Commentary by John C.Topping. Jr.
President, Climate Institute
The decision by the Nobel Prize Committee to award the 2007 Peace Prize to the Intergovernmental Panel on Climate Change (IPCC) and to the US’s former Vice President Al Gore has provided even greater public focus on climate change. Rumors had circulated for a while that Gore might be recognized not only for the impact of his Oscar-winning film, An Inconvenient Truth, but also for his tireless travels since the 2000 Presidential election to educate the public about climate change. During that time Gore has delivered lectures on climate change in about 50 nations.

The Nobel Committee recognized in its coupled awards that the international climate protection effort has been driven by efforts of numerous individuals—scientists, engineers, economists, other experts and a number of policymakers—functioning in this unprecedented international body known normally by its acronym, IPCC. Set up in 1988 in significant part at the urging of the US Reagan Administration and with US Chief Climate Negotiator Bill Nitze playing a catalytic role, the IPCC has sought to develop a broad consensus on the state of the art of climate science, of potential effects of climate change and of possible strategies both to adapt to climate change and to limit greenhouse gas emissions that might be driving this change.

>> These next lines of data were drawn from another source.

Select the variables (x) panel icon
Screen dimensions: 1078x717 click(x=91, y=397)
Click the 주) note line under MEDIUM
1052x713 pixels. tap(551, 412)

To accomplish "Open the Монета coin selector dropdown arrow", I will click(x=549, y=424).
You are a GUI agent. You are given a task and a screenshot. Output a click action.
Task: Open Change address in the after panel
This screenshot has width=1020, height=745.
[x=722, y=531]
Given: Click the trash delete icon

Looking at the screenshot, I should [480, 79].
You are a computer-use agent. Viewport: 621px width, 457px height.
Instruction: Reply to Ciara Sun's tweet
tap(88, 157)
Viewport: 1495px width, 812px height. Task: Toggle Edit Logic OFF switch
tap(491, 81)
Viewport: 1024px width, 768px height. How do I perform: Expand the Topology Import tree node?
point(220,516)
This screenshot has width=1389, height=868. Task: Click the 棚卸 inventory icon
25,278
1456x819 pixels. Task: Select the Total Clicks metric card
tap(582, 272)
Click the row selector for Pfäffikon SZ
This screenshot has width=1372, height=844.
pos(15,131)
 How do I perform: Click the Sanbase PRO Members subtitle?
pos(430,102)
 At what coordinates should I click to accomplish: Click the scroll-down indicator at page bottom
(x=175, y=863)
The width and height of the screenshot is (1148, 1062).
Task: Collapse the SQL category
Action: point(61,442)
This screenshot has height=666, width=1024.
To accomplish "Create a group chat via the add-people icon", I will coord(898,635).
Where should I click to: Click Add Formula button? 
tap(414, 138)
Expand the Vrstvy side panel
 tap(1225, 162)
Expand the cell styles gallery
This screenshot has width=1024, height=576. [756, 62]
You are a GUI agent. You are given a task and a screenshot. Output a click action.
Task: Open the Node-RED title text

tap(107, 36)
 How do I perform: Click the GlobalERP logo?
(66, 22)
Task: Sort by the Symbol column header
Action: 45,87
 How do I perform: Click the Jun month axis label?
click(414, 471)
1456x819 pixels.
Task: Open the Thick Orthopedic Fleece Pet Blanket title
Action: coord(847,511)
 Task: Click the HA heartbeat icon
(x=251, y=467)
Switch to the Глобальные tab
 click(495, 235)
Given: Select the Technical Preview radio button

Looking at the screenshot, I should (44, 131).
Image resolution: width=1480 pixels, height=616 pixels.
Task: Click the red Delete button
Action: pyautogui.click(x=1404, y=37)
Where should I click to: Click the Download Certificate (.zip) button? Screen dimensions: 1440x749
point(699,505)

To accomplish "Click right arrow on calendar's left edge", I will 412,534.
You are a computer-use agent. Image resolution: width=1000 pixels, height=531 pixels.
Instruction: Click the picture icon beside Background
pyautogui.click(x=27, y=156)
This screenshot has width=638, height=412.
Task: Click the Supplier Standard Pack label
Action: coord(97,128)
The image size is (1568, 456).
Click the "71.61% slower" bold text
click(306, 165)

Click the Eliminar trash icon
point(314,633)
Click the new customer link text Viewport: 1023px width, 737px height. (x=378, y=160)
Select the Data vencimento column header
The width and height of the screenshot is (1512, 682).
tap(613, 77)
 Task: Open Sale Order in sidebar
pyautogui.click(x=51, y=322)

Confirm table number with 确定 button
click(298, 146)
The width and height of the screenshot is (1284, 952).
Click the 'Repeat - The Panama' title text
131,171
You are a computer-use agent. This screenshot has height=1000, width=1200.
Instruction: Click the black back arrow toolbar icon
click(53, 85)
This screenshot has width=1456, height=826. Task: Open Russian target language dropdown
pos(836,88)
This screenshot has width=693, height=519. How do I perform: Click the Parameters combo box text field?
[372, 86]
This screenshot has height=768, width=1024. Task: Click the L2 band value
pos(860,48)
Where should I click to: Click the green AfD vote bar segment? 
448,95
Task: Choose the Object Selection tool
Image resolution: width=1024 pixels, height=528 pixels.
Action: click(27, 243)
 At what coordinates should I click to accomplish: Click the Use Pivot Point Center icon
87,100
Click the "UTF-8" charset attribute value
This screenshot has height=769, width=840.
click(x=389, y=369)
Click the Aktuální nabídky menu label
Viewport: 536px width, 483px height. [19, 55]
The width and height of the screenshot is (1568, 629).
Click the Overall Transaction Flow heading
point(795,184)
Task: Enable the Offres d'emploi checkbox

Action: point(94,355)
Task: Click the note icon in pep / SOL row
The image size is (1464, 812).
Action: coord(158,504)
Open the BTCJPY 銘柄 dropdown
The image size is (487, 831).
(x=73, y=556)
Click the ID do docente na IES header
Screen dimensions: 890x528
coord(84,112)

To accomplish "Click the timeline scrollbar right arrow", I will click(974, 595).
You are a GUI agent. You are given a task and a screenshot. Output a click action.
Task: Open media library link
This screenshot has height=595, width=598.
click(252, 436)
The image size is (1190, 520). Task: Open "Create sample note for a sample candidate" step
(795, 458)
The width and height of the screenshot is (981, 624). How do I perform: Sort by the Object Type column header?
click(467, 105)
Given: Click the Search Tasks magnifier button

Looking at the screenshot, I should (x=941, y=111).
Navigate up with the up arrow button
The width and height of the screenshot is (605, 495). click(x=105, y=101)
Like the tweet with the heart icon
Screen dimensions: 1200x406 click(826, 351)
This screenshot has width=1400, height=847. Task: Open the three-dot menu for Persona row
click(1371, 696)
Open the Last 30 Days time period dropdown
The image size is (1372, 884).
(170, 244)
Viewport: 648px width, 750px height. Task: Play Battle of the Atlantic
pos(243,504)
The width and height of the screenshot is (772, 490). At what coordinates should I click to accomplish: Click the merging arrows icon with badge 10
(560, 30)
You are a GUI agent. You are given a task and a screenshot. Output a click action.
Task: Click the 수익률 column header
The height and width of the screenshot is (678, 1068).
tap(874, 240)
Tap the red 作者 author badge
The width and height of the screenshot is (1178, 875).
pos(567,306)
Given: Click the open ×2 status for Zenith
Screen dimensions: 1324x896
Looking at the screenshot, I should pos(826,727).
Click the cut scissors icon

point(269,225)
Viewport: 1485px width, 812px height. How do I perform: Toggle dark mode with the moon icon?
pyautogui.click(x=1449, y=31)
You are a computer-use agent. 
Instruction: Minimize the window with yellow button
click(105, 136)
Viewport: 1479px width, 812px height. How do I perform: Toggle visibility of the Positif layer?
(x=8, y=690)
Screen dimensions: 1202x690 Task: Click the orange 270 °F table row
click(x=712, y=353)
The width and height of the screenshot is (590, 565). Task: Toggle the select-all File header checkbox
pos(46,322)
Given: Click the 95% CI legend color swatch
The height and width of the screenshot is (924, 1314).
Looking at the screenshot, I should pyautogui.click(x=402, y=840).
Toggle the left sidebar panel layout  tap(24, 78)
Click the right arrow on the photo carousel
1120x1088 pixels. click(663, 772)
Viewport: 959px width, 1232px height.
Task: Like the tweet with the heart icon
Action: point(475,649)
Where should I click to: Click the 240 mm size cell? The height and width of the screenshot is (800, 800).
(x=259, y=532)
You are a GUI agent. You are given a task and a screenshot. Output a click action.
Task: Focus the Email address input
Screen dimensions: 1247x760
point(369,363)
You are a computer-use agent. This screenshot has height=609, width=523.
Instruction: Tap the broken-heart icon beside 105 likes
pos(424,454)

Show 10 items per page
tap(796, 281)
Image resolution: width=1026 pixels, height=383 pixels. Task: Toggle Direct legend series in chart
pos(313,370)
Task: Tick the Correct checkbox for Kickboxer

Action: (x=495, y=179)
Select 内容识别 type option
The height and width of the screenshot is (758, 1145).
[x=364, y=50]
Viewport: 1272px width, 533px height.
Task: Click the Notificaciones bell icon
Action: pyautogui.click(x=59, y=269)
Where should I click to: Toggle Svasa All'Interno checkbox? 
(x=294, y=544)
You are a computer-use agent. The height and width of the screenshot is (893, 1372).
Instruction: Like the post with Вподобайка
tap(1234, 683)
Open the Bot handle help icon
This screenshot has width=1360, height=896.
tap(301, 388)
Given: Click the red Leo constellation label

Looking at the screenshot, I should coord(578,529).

Figure 1: Bill Nitze and Tibor Farago
The IPCC has been a remarkable enterprise unprecedented in world history. It has involved a blend of peer reviewed science by standards as rigorous as any in the most respected science journals together with active involvement of policymakers, especially in the response strategies portions. Since its inception the IPCC has produced four major assessments on roughly five- year intervals, each time with a report on the science, another on potential effects and a third on possible response strategies. Despite its hybrid quality and the potential for special interest lobbyists or countries with preeminent energy concerns to kick sand in the gears, the IPCC has managed in its four major iterations to zero in progressively on a better understanding of science and risks and of response options. These have included not only enhanced energy efficiency and movement to less carbon intensive fuels but also curbing of deforestation and other forms of sequestration in the soils, forests and deep oceans. If anything, the IPCC reports have tended to be a little conservative as in the Fourth Assessment Report’s projections of potential sea level rise; this tendency to understate risks is an expected result of a process that seeks a broad global consensus. This, however, has had the great virtue of developing a robust consensus that climate change is occurring and that human actions have been a significant driving force.
We at the Climate Institute take a special delight in the recognition that has been given to the IPCC. The first environmental organization on the planet to focus primarily on climate protection when it was established in 1986, the Climate Institute soon evolved into the NGO of the climate science and effects communities. Over the years many members of our Board of Directors and Board of Advisors have played key roles in the deliberations of the IPCC. Stephen Schneider, Michael MacCracken, and Graeme Pearman have played a central role throughout the IPCC’s existence in developing a better understanding of the atmospheric science at the heart of climate change and Stephen Leatherman has during this same time contributed greatly to the IPCC’s understanding of the implications of sea level rise. In the forefront of efforts to assess potential effects of climate change have been Martin Parry and Shuzo Nishioka of our Board of Directors and Richard Odingo, Cynthia Rosenzweig, Barrie Pittock, Aca Sughandy, Sharad Adhikary, Nobuo Mimura and Suresh Sinha of our Board of Advisors.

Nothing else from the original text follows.